◆ PROVIDED INFORMATION:
-.-.-
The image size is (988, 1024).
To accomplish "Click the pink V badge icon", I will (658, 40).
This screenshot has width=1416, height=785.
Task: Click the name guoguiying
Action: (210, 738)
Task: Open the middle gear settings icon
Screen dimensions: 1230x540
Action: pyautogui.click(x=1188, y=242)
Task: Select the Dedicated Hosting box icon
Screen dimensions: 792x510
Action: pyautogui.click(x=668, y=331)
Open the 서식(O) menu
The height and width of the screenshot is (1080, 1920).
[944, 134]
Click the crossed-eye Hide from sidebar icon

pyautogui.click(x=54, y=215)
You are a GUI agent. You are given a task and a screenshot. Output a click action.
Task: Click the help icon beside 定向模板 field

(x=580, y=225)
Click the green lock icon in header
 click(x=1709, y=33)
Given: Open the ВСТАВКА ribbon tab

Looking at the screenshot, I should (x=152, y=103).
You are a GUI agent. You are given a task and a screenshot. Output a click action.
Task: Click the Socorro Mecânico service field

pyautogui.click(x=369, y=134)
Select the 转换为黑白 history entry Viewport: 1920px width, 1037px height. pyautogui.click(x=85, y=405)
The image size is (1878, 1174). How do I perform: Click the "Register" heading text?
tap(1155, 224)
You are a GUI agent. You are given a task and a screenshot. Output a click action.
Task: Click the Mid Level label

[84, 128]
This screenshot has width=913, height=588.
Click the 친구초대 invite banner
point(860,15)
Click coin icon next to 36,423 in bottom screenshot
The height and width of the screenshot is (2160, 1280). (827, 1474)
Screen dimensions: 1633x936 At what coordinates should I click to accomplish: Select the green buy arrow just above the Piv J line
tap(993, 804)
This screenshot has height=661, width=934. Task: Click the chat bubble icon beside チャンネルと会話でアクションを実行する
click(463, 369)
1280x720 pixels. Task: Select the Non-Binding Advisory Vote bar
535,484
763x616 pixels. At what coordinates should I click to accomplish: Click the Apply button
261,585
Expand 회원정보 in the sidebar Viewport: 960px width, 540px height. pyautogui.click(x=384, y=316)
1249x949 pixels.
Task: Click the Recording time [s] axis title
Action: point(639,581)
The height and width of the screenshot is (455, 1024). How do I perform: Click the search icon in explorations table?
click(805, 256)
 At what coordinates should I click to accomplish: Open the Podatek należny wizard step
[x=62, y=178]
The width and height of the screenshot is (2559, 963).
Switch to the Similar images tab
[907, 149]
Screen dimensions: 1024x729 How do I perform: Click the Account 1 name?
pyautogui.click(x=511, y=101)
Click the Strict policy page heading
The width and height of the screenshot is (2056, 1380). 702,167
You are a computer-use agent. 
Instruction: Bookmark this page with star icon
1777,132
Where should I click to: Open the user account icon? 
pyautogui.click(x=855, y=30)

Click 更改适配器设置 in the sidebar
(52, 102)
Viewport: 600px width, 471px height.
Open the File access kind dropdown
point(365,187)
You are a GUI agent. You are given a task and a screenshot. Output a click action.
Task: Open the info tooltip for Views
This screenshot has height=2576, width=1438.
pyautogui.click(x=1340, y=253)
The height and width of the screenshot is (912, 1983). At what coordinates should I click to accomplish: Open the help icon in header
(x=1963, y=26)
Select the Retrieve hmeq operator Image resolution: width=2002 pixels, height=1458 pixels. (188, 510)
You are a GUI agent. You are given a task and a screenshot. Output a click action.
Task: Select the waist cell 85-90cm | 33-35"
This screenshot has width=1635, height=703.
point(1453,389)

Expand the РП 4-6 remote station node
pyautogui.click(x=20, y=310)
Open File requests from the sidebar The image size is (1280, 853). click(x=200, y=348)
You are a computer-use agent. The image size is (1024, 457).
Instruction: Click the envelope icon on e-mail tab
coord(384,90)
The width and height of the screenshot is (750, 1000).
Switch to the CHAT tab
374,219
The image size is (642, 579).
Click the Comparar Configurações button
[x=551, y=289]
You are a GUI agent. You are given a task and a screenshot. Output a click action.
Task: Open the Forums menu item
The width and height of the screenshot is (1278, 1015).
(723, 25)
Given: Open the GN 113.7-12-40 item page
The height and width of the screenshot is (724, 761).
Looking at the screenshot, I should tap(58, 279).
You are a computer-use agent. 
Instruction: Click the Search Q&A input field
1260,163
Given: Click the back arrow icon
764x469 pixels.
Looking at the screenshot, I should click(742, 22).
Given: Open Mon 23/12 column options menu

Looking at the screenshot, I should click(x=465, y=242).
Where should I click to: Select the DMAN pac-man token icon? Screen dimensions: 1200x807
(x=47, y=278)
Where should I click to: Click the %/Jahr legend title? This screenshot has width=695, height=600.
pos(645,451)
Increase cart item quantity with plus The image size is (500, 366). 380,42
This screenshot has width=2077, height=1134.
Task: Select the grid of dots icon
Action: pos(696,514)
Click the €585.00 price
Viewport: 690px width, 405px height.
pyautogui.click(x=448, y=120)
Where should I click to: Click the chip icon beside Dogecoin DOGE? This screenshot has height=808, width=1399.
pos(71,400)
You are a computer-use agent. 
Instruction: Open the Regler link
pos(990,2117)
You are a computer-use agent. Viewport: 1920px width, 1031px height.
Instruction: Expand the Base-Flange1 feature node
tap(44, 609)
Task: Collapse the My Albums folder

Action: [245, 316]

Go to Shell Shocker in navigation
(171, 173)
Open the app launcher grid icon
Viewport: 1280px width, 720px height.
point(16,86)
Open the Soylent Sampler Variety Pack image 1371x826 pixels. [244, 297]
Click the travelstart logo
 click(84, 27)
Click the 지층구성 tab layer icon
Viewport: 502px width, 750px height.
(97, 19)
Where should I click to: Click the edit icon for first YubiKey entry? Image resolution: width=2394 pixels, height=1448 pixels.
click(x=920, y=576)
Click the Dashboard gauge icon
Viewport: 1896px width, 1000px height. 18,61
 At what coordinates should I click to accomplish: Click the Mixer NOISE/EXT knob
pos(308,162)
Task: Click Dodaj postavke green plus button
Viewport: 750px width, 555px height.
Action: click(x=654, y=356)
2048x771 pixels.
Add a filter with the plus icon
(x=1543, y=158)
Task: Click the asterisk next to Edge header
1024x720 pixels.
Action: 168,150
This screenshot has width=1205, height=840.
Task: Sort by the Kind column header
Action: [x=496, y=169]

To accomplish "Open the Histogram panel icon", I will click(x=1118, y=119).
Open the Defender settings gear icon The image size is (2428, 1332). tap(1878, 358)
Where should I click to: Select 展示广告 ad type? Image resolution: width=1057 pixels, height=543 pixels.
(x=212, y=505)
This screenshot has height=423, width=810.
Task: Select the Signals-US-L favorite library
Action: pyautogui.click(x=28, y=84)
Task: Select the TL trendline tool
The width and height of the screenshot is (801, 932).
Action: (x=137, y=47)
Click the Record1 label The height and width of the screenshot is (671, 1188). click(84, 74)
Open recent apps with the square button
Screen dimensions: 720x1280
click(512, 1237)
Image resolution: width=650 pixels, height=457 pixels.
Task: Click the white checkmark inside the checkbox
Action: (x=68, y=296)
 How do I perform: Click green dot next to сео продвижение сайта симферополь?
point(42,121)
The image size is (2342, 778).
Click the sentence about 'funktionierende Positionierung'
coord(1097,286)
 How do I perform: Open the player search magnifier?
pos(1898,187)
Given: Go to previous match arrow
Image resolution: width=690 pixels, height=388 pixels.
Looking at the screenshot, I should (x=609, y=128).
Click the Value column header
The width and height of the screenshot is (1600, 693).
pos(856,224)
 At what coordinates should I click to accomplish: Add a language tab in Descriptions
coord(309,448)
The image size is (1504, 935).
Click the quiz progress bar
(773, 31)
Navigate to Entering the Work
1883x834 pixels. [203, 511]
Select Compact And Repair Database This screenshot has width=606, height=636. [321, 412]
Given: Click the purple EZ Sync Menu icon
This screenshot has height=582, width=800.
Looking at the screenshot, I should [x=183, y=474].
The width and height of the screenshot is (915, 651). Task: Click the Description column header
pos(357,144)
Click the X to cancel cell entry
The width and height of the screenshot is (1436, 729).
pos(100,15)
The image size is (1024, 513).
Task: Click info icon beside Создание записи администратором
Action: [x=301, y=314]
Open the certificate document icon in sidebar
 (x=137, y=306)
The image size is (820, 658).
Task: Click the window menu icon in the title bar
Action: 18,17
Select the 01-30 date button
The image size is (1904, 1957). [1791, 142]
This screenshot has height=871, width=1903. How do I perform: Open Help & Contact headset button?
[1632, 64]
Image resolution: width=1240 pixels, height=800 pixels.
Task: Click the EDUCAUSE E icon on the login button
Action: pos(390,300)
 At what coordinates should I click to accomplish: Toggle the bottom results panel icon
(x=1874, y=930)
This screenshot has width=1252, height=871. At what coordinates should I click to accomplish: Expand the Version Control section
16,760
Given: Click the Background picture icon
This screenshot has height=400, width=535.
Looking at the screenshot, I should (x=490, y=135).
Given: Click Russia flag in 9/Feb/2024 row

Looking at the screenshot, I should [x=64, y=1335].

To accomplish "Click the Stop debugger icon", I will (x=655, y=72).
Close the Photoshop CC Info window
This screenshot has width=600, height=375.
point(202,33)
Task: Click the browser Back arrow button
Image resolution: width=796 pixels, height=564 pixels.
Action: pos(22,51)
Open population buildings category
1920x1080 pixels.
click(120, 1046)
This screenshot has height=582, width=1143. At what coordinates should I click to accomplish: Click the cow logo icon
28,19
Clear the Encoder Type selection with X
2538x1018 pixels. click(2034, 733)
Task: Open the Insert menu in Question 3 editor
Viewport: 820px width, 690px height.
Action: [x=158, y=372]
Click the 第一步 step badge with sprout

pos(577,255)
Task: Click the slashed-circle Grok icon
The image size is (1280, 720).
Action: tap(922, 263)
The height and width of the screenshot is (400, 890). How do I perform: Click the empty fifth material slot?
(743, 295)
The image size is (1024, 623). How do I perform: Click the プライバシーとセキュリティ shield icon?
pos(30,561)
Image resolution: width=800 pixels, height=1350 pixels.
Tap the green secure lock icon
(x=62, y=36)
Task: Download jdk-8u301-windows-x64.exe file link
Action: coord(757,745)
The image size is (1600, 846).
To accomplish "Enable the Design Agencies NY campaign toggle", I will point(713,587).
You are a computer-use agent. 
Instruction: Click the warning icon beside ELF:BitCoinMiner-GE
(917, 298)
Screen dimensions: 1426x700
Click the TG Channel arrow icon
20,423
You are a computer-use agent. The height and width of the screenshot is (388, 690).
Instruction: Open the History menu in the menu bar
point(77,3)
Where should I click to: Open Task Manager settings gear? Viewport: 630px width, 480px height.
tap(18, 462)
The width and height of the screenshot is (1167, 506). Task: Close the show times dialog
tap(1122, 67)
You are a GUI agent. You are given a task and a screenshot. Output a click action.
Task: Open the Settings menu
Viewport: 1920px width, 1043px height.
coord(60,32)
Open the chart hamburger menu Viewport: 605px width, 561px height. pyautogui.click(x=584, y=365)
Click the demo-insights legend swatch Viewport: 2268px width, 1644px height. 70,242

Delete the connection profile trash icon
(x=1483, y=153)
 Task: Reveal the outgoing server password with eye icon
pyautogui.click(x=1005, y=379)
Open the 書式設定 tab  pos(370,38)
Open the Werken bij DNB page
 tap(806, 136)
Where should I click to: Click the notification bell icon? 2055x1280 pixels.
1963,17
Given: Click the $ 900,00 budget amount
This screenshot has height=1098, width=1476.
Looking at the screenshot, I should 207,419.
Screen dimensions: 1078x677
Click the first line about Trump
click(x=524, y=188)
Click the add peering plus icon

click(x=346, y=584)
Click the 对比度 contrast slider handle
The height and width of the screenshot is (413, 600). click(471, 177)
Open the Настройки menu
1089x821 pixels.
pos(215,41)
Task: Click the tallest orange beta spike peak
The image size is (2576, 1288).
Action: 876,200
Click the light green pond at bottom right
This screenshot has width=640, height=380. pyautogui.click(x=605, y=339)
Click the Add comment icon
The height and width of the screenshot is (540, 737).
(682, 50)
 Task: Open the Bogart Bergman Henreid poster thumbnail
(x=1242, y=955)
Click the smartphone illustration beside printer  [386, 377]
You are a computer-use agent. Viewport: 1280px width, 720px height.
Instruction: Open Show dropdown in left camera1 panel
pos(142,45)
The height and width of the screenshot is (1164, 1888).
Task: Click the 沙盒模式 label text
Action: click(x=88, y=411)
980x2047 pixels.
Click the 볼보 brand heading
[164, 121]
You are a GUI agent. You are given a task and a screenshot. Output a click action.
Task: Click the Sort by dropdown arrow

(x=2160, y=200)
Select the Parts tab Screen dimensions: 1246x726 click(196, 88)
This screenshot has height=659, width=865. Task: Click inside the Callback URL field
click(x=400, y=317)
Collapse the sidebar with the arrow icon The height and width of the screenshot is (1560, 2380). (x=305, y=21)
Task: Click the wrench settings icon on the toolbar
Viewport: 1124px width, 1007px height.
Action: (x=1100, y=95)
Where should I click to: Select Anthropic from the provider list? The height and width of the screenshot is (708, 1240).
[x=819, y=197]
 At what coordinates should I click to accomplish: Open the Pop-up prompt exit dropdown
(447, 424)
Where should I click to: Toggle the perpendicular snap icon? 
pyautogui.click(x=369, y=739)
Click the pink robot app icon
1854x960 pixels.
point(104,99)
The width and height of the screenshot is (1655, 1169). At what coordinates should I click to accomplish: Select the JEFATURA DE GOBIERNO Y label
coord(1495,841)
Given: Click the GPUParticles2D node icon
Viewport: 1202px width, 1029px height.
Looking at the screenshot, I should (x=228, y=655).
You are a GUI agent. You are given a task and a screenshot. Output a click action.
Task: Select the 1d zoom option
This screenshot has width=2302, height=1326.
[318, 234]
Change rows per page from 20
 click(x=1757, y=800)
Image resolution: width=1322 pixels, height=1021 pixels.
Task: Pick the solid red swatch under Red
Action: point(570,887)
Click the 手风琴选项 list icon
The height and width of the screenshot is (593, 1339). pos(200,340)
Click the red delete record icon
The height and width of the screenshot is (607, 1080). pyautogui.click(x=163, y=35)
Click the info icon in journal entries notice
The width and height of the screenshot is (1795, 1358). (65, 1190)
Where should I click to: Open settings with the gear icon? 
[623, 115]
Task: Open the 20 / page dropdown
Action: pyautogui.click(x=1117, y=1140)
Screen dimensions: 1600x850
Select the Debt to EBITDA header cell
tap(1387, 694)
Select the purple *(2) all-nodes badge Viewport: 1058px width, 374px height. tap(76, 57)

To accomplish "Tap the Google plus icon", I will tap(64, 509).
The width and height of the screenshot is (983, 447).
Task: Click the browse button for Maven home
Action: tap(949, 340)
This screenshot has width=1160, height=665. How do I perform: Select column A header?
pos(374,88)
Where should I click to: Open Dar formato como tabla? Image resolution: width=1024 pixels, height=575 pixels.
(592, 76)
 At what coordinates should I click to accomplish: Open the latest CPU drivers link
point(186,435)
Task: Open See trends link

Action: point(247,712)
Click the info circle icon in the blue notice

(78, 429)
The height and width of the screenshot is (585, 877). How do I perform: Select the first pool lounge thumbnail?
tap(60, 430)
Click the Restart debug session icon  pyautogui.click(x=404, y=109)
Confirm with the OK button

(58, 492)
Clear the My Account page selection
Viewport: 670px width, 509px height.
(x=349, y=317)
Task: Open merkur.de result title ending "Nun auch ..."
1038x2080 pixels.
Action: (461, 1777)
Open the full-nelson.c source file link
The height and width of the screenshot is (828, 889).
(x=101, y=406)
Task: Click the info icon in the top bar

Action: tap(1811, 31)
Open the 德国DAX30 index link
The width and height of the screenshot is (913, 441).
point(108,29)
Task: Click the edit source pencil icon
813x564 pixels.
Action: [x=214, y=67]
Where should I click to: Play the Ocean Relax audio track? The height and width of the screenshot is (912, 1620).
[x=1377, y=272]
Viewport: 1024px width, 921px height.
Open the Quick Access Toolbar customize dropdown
-.-.-
◆ GOAL:
Reproduce the stretch of records from the line containing "Screen dimensions: 1024x729" through the line containing "Select the Retrieve", changing "dropdown" to "menu" and leaving everything else the same.

◆ OUTPUT FOR THIS TASK:
Screen dimensions: 1024x729 How do I perform: Click the Account 1 name?
pyautogui.click(x=511, y=101)
Click the Strict policy page heading
The width and height of the screenshot is (2056, 1380). 702,167
You are a computer-use agent. 
Instruction: Bookmark this page with star icon
1777,132
Where should I click to: Open the user account icon? 
pyautogui.click(x=855, y=30)

Click 更改适配器设置 in the sidebar
(52, 102)
Viewport: 600px width, 471px height.
Open the File access kind menu
point(365,187)
You are a GUI agent. You are given a task and a screenshot. Output a click action.
Task: Open the info tooltip for Views
This screenshot has height=2576, width=1438.
pyautogui.click(x=1340, y=253)
The height and width of the screenshot is (912, 1983). At what coordinates should I click to accomplish: Open the help icon in header
(x=1963, y=26)
Select the Retrieve hmeq operator Image resolution: width=2002 pixels, height=1458 pixels. (188, 510)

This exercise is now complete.